───── SOURCE PASSAGE
Lecture 17 - UniFuzz: A Holistic and Pragmatic Metrics-Driven Platform for Evaluating Fuzzers
- Compare to FuzzBench: maybe what we are most interested in learning is not “which fuzzer is better” but “where is one fuzzer better and why?”
- Per-project data is useful to see.. but wow this is a lot of data in the tables + graphs
- 1-plot-per-target vs 1-plot-per-fuzzer
- Maybe an interactive online companion in Tableau or Flourish would be a nice way to examine closer
- Maybe this is a defense of FuzzBench :)
- Relative ranks might be a more useful compression of the various factors into saying which is “best”
- Most of the statistical tests are using rank anyway…
- Where is the artifact with the results?
- In general, how much of our page-limit goes to the evaluation vs presenting what we actually did and why
- It is, for sure, hard to draw conclusions about fuzzers in general from this
Q: “Usability” evaluation?
- What is it that we typically evaluate in a paper? “Does this power schedule result in more bugs detected than the default schedule”? - What is the standard-of-quality for the performance and ease-of-use and bug-proneness of research tools?
──────────
───── DATASET EXTRACT
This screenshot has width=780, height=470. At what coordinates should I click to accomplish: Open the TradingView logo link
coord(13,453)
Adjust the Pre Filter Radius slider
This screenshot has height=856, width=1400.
──────────
───── DATASET EXTRACT
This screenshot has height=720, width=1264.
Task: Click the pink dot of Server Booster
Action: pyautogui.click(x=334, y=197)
──────────
(EXERCISE AIM):
In the UniFuzz lecture notes, please name the two tools suggested for an interactive online companion.

(SOLVED EXERCISE):
Tableau or Flourish.